§ TEXT UNDER STUDY:
----------------
Unlike Shirley Hartranft’s encounter with breast cancer, Dianna wasn’t out of the woods after her surgery.

Eight months later, Dianna developed lymphedema, a condition where fluid in the body causes swelling in the arms and legs.

She has trouble walking because of it, and has also developed cellulitis, an inflammation of the cells. Dianna is now on a permanent antibiotic to prevent the cellulitis from spreading.

Dianna’s cancer diagnosis also threw her into menopause at 45.

Her college-age daughter didn’t deal with her mom’s medical announcement very well.

“It was really hard. She didn’t know if she was going to lose her mother,” she said.

But Dianna’s daughter still has a mom, 11 years later.

She said her success comes in maintaining a positive attitude and sharing her feelings with other female survivors.

“Getting into support groups is very helpful. You’ll meet other women who have been there, too.”

Being a single woman going through breast cancer made Dianna stronger in the end.

“I struggled. But I did it. I think it was very helpful for me to get through that,” she said. “I had to get up every day, be presentable. You just push yourself and that helps you get through it better.”

Billie Leazenby

After nearly 18 years of marriage, Billie Leazenby, a substitute teacher and former gym teacher with Bellevue Public Schools, was ready to celebrate in 1999.

But a few days before her and husband Jeffrey’s Feb. 14 wedding anniversary, Billie, then 47, received word from her doctor that changed her life forever.

Breast cancer.

“The only thing you know is that you’re going to die, right?” Billie said.

While Billie’s diagnosis came just three years ago, she, like many women, were convinced breast cancer meant death.

After undergoing her third mammogram nearly two years after her second, Billie’s doctors discovered the cancer in the upper quadrant of her left breast.
----------------
§ PROVIDED DATA:

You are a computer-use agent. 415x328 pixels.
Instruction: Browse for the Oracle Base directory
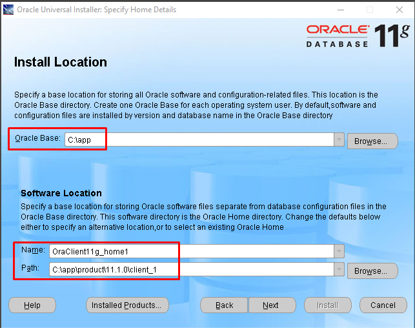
----------------
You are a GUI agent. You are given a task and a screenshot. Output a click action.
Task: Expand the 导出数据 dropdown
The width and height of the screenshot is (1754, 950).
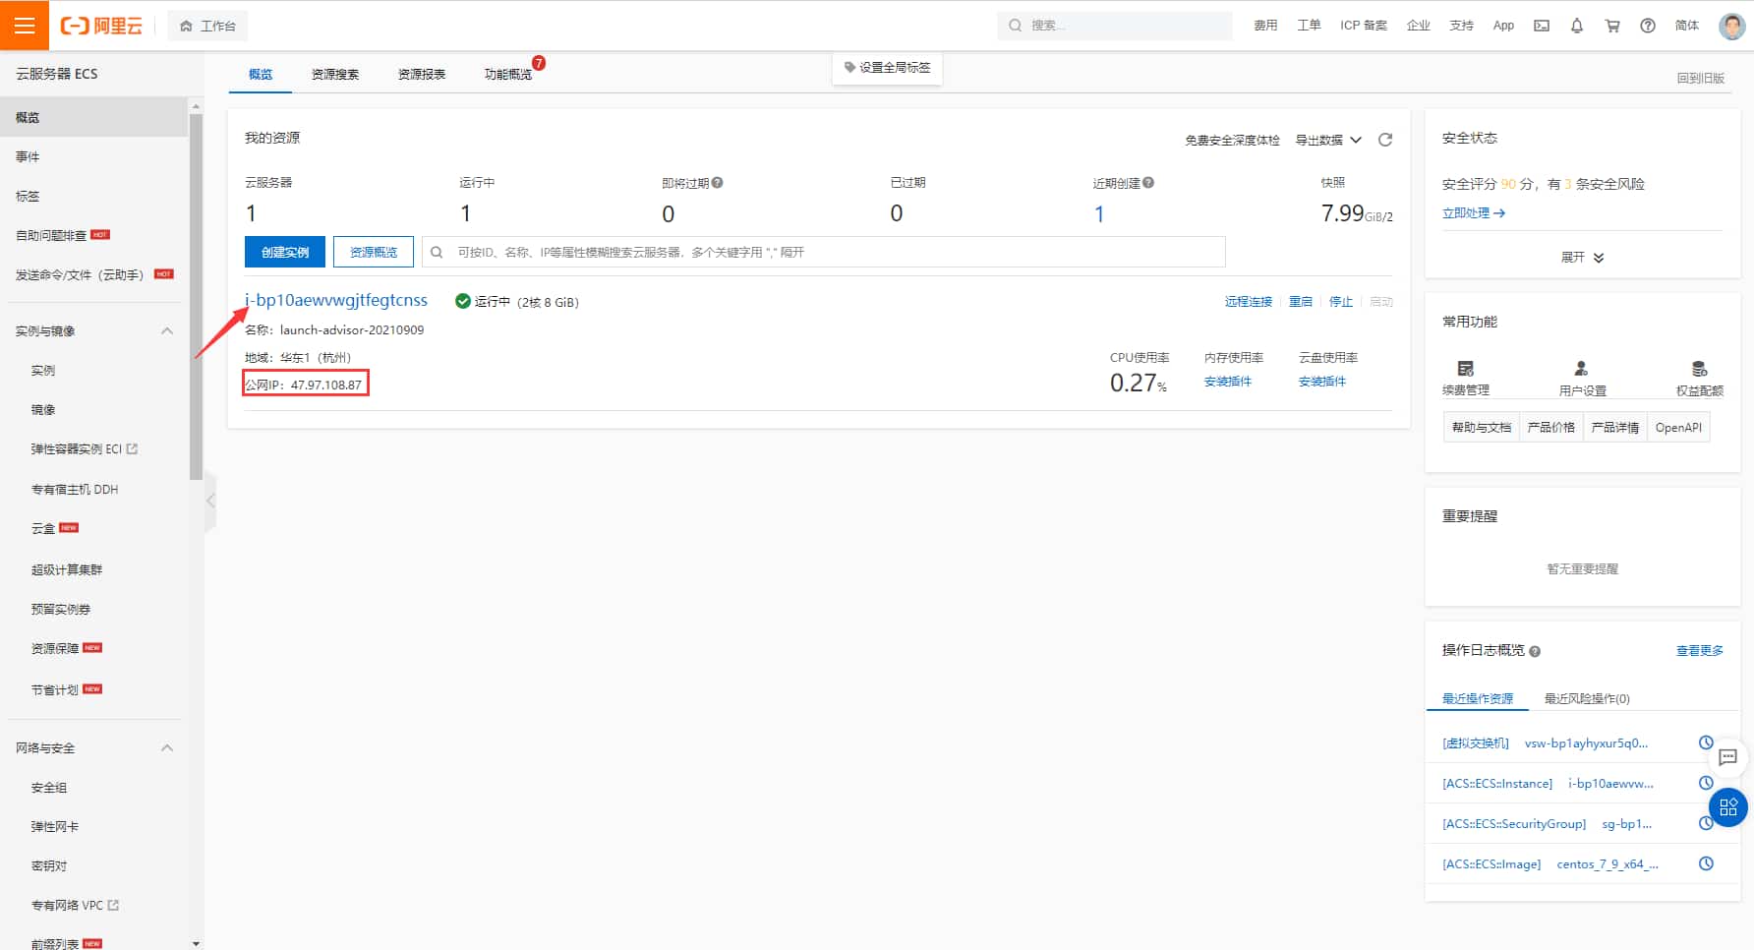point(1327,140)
----------------
§ WORK ORDER 1:
In the text on breast cancer survivors, translate this sentence into Spanish: "Dianna’s cancer diagnosis also threw her into menopause at 45."
§ WORK ORDER 2:
According to the text on breast cancer survivors, what condition did Dianna develop eight months after her surgery?
§ WORK ORDER 3:
Copy everything in the text on breast cancer survivors from "After nearly 18" down to "Breast cancer.".

§ WRITTEN ANSWER 1:
El diagnóstico de cáncer de Dianna también la llevó a la menopausia a los 45 años.

§ WRITTEN ANSWER 2:
She developed lymphedema, a condition where fluid in the body causes swelling in the arms and legs.

§ WRITTEN ANSWER 3:
After nearly 18 years of marriage, Billie Leazenby, a substitute teacher and former gym teacher with Bellevue Public Schools, was ready to celebrate in 1999.

But a few days before her and husband Jeffrey’s Feb. 14 wedding anniversary, Billie, then 47, received word from her doctor that changed her life forever.

Breast cancer.